If you're looking to cash in on the 2021 online course boom, you'll no doubt be researching platforms for hosting online courses.
Over the last year or so I’ve tried three different platforms.
This article tells you what I’ve learned along the way. Hopefully it will save you some time and help you make your own choice.
Image source: Pexels
1. Course Academies vs. Course Hosting Platforms
First let me make an important distinction.
There are two kinds of platforms for hosting online courses:
- Course academies (such as Udemy, Khan Academy, and Lynda)
- Course creation and selling platforms (such as Teachable and Thinkific)
These two kinds of platforms do very different things and really can’t be compared (they’re like apples with oranges).
Here’s a brief summary of the main differences between course academies and course creation platforms:
- have built in traffic
- will market your course for you
- control the price that your course sells for (course prices on these platforms are at the low end of the spectrum: as little as $19 and usually no more than $150)

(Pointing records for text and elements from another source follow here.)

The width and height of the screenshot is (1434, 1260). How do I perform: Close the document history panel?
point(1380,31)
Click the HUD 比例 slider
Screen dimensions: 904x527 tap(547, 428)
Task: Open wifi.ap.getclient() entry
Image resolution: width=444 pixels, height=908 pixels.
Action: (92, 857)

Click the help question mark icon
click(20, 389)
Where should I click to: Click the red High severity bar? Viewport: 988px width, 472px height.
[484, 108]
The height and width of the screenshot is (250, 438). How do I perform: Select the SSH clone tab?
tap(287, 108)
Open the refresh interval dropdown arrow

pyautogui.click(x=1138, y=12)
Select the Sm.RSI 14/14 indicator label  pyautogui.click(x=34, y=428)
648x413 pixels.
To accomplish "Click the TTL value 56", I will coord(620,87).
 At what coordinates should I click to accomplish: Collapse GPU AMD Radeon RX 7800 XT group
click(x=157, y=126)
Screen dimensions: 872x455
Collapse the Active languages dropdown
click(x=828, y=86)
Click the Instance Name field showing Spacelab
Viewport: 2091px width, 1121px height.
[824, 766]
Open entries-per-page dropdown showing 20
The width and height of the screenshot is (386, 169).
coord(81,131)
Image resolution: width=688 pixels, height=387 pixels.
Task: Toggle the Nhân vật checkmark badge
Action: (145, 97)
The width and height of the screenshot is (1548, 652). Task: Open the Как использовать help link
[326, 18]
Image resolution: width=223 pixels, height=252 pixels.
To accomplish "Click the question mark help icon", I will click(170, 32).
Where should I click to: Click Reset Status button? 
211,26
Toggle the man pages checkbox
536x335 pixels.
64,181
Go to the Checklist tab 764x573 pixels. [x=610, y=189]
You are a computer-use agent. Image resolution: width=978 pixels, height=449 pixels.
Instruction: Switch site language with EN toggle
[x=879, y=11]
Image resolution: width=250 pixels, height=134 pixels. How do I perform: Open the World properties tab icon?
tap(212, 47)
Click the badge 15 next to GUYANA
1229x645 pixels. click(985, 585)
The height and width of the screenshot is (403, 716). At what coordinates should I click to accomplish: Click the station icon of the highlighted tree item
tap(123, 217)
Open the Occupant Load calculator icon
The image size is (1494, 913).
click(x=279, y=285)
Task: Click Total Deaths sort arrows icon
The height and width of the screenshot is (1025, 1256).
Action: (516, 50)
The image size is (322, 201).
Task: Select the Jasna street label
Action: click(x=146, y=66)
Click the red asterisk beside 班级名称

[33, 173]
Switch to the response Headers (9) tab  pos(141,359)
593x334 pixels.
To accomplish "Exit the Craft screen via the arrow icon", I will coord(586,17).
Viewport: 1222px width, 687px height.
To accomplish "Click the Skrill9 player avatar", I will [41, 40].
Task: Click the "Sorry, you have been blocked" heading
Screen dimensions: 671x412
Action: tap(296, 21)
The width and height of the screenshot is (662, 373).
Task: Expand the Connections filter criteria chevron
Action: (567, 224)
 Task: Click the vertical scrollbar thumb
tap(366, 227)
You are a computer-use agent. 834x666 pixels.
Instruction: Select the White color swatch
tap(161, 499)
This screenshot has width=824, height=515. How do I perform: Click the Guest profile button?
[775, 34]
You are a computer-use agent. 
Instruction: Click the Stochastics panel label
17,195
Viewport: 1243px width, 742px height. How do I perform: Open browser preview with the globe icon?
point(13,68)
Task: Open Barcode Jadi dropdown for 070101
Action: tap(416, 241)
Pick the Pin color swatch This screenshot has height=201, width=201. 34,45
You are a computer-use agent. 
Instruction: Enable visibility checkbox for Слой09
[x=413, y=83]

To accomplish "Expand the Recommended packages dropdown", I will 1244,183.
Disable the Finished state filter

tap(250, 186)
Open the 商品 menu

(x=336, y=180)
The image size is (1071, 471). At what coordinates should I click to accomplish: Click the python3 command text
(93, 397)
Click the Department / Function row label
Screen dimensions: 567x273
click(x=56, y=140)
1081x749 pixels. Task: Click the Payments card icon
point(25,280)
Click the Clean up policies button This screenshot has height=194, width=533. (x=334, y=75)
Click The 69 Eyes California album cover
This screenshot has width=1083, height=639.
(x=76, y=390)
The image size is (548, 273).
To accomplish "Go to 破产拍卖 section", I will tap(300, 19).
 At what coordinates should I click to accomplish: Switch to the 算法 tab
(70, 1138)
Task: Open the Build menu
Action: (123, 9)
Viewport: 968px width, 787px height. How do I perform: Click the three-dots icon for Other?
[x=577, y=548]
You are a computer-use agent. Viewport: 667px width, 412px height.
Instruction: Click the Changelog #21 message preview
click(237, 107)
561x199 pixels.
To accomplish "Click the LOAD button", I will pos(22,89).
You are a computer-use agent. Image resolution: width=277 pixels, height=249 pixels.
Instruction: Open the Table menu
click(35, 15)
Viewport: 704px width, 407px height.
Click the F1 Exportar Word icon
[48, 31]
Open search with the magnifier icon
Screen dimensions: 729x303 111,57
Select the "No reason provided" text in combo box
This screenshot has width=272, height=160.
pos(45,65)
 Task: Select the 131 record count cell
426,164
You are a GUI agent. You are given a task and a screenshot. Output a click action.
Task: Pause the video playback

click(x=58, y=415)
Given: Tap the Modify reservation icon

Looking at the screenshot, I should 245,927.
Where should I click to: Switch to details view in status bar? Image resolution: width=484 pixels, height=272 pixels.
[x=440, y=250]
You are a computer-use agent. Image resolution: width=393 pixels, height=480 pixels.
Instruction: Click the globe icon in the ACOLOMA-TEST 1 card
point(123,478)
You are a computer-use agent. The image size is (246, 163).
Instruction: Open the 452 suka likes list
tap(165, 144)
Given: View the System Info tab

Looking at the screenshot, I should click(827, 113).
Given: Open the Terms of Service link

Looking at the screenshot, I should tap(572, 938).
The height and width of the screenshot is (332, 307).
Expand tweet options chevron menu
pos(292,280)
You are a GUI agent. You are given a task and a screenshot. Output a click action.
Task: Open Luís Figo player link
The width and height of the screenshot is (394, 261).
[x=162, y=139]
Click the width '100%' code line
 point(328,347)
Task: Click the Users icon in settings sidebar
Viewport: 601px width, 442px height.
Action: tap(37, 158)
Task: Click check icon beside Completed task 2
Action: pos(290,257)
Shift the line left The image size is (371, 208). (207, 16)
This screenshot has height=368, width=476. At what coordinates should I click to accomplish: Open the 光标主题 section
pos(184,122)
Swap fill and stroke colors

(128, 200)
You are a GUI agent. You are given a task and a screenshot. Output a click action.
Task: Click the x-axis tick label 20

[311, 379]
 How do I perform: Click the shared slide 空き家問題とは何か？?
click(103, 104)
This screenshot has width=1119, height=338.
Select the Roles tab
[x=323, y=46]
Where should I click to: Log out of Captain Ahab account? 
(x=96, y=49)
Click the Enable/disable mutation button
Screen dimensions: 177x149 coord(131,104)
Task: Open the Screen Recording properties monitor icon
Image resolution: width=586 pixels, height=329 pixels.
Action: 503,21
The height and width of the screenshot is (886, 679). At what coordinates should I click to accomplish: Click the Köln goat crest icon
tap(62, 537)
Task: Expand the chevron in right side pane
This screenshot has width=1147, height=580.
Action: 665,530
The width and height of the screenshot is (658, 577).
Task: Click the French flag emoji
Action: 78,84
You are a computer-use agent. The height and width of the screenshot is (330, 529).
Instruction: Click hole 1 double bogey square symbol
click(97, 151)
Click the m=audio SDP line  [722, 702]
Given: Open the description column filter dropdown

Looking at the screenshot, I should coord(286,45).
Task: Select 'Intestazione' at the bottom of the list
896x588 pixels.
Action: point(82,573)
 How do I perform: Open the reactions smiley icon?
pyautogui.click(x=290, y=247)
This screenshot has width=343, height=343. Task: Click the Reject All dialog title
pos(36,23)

- business model = high volume of sales at low price
- course academies are like directories of courses: your course will be discoverable in a directory of different categories
Course Creation/Selling Platforms
Course creation platforms:
- don’t send any traffic to your course
- the marketing of your course is entirely up to you
- you have complete control over pricing
- offer various pricing options such as coupons, bundling courses together, upsells, etc.
- business model = low volume of sales at premium price
- your course is not discoverable on their website
At the outset, I need to make clear that this article doesn’t cover the first type of course platform - course academies.
There are plenty of good reasons for hosting your course on a platform like Udemy.
But I wanted a course creation platform that allowed me to control the price of my course and the way it is marketed.
So this article deals only with the second category - course creation/selling platforms.
With that out of the way, let’s dive in!
2. From Thinkific to Teachable
I started off with Thinkific, which is a popular alternative to Teachable.
However, I found Thinkific’s course creation interface a bit clunky compared to Teachable. I also much preferred the way Teachable displays the course curriculum. So a few weeks later I moved over to Teachable.
Teachable is the 800-pound gorilla of platforms for hosting online courses. It’s been around longer than the others and its used by a lot of successful online course creators.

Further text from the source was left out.